I use the phrase "testing time" quite deliberately. Because we are indeed required to pass a test, which is this: When we say that the CAP should encourage farmers to be market-oriented, do we mean it?
Having established the principle of market-responsiveness, we must allow it to operate, unless there are overwhelming reasons not to do so. We must resist the itch to intervene early.
Therefore, in the case of the cereals market, we must allow the current price signals to work their way through the system. That should raise crop production in due course. And if a certain restructuring is needed, that too must be allowed to happen.
Where consumer prices appear to be increasing much more dramatically than they should, I'm sure that the competent authorities will act if necessary.
At the agricultural level, I have chosen to take two pragmatic steps.
European Union Member States have already agreed to set at zero the rate of obligatory set-aside for the 2008 harvest. This ought to bring us at least an extra 10 million tonnes of cereals.
I have also proposed to suspend all import tariffs on cereals.
Needless to say, we will continue to watch the market closely.
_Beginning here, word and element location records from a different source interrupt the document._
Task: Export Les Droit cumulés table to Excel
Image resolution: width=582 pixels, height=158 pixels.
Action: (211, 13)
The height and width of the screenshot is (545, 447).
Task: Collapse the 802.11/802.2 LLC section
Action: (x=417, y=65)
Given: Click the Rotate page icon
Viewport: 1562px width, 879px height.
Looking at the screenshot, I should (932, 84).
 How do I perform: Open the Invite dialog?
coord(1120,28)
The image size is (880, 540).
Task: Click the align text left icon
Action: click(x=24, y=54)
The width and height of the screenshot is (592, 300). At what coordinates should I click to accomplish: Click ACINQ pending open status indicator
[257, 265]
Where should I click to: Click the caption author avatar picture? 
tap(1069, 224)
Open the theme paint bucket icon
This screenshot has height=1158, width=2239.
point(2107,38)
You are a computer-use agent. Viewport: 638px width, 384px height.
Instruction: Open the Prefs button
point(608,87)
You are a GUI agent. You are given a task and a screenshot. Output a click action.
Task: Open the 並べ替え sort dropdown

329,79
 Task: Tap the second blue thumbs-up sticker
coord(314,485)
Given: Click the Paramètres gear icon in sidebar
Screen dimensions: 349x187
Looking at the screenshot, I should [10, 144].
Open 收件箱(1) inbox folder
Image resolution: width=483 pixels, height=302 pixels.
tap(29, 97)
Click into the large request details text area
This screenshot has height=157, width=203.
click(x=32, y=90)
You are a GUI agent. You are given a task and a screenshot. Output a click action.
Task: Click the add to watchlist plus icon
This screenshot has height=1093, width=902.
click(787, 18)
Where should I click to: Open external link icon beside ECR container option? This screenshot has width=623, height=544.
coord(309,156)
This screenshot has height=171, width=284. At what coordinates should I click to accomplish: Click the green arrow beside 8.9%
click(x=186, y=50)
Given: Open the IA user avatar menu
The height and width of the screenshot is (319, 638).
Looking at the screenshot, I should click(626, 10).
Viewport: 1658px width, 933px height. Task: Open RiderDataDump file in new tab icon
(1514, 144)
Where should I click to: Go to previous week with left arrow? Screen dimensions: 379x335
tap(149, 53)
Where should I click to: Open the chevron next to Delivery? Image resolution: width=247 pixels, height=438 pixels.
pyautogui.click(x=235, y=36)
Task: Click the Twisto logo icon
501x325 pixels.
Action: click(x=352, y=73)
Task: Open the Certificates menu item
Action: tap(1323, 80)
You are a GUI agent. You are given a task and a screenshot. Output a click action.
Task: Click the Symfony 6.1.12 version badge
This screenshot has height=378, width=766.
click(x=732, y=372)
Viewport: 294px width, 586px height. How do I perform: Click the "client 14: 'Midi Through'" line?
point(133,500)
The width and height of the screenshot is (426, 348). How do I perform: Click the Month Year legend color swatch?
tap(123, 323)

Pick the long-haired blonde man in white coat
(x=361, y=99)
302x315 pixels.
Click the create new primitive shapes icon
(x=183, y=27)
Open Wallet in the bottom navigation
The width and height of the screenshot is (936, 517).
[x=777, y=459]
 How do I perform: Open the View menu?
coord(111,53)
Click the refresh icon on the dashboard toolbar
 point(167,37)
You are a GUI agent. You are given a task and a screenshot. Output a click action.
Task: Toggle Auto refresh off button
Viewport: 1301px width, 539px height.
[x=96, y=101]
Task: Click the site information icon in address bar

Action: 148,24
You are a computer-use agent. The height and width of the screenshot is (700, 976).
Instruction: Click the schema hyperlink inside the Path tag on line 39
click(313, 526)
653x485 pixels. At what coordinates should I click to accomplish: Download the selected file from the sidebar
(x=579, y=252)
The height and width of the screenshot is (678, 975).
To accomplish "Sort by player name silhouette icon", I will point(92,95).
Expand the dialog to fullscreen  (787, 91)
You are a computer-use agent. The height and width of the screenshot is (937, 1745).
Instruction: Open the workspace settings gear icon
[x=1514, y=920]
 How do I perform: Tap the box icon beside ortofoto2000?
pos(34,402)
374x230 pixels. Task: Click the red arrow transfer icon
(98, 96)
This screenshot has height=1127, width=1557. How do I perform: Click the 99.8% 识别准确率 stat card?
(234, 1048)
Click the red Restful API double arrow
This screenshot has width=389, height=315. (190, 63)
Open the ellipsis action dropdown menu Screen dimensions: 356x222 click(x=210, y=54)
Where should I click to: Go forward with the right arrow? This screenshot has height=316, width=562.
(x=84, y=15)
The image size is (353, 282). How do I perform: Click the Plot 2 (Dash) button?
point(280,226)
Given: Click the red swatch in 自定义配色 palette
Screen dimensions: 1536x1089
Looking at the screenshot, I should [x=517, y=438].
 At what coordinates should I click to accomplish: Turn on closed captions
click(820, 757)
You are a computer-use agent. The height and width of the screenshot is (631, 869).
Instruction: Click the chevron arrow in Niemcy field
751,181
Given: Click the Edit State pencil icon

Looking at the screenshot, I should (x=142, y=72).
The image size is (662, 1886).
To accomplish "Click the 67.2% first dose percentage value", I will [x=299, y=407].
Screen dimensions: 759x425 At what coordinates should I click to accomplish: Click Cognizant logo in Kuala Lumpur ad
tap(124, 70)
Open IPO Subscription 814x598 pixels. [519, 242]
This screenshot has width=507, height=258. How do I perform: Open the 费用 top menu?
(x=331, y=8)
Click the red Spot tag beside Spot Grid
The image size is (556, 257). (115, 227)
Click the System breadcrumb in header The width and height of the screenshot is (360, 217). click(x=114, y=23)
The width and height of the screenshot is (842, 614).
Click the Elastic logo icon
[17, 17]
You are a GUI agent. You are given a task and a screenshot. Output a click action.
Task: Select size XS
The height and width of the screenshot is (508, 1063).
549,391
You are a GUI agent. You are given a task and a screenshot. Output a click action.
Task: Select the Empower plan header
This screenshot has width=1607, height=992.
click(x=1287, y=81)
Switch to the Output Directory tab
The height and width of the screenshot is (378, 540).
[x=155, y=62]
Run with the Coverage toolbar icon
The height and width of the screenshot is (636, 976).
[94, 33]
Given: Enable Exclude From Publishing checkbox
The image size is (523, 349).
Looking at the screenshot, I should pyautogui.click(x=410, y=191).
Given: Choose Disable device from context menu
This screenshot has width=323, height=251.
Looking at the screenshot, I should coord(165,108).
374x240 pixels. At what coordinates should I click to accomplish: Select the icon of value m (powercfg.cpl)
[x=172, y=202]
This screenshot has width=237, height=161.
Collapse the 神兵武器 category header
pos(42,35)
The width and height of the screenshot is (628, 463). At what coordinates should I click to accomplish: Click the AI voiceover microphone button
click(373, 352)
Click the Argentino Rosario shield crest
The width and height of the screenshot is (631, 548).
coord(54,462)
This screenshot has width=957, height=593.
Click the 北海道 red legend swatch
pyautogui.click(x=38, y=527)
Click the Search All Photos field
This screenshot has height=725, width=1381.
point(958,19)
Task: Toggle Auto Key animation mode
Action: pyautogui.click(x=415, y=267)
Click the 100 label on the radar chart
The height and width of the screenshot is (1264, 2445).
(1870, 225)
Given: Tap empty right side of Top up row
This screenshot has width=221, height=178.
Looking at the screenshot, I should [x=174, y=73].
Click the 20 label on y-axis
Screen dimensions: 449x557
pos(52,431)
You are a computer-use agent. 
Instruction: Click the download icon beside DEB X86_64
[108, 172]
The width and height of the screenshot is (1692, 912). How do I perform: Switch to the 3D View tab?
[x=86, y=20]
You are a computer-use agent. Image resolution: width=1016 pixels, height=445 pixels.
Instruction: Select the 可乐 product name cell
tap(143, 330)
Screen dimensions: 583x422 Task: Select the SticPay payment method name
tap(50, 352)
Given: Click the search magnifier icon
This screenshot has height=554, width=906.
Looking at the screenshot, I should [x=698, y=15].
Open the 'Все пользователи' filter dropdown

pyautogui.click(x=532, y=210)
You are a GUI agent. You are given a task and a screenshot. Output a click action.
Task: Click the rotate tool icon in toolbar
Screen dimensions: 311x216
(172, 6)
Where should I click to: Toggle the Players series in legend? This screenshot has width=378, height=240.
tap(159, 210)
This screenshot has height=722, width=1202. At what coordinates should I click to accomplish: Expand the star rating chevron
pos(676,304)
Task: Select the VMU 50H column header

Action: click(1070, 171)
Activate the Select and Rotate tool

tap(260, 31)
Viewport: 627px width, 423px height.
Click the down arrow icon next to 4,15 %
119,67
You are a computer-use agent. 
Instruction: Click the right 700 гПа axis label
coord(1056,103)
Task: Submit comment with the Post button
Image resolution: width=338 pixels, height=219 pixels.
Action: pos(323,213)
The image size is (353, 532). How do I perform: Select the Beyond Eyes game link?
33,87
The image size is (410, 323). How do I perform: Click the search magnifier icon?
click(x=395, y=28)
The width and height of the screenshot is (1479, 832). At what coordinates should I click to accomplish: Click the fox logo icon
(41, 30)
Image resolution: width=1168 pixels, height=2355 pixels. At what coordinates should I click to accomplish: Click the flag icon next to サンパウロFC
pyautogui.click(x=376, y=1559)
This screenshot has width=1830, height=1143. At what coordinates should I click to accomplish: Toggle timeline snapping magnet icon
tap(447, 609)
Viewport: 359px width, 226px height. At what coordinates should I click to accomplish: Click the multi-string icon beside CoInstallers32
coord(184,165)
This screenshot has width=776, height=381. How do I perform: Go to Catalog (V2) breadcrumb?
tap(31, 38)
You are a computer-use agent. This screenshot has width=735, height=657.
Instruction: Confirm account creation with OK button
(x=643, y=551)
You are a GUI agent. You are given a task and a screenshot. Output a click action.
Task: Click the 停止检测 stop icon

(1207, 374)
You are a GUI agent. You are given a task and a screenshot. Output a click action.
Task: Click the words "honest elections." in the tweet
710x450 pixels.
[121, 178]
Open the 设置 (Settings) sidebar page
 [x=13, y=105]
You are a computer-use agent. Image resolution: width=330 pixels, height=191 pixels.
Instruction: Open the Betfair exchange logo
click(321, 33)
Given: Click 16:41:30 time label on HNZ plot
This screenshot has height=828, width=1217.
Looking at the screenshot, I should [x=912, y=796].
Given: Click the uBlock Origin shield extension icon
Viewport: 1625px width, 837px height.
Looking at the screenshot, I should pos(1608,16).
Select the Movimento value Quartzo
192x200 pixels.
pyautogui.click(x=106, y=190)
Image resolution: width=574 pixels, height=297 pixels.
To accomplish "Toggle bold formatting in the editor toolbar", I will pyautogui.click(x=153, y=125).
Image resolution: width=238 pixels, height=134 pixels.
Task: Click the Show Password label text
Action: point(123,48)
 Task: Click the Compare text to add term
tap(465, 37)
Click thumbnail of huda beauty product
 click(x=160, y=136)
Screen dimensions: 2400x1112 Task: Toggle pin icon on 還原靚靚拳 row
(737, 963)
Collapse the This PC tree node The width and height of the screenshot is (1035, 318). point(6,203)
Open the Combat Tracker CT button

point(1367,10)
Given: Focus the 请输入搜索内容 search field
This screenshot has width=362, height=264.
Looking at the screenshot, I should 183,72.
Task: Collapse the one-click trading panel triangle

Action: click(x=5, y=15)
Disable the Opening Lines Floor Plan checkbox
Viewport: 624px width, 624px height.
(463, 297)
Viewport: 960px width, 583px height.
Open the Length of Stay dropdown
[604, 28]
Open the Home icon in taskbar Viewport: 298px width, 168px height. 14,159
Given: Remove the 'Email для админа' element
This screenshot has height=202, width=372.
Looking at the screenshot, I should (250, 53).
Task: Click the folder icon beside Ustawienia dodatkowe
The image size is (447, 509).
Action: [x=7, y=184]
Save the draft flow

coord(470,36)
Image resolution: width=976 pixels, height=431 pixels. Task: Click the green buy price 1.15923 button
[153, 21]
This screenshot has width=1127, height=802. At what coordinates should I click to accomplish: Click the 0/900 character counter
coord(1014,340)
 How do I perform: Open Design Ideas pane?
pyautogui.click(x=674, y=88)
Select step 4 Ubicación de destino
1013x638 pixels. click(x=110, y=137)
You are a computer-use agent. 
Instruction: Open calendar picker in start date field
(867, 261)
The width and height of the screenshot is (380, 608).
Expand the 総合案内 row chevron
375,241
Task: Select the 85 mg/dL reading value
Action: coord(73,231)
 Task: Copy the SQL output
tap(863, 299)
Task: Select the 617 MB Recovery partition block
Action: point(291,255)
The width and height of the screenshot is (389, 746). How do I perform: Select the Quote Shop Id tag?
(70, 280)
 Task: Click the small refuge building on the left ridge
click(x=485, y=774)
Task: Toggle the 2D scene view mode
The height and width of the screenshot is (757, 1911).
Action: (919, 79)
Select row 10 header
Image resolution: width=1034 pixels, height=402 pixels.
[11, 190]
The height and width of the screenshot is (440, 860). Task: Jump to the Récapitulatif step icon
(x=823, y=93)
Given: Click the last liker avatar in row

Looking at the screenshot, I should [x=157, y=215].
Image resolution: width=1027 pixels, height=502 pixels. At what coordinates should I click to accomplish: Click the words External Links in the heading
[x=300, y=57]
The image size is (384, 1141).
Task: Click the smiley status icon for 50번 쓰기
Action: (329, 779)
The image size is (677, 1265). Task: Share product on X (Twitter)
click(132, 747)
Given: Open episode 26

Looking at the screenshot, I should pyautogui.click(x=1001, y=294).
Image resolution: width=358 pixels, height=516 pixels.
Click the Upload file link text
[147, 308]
In the medium term, if we really want to see the full picture on cereal supply and demand, we must also look at the issue from the perspective of the debate about genetically modified organisms (GMOs).
There is a growing number of GM crops which are authorised for use by our trade partners but not by us. As you know, we use the term "asynchronous authorisations" to refer to this situation.
In the past, this phenomenon has caused us anxiety more in connection with soyabeans than with maize. One reason is that our imports of maize feed products have traditionally been low. Another reason is that there used to be very few large maize-buyers on the world market, and therefore to some extent we could impose our non-GM preferences on certain key suppliers.
But times change.
We now need to import more maize, but are less and less able to set the tone on the world market. China and other emerging countries are now also big importers and do not all share our hesitations about GMOs. In this situation, many Argentine maize-producers appear to be switching to GM varieties. If this happens on a large scale, Brazil will be our only significant non-GM supplier. And who knows how long the Brazilians would hold out?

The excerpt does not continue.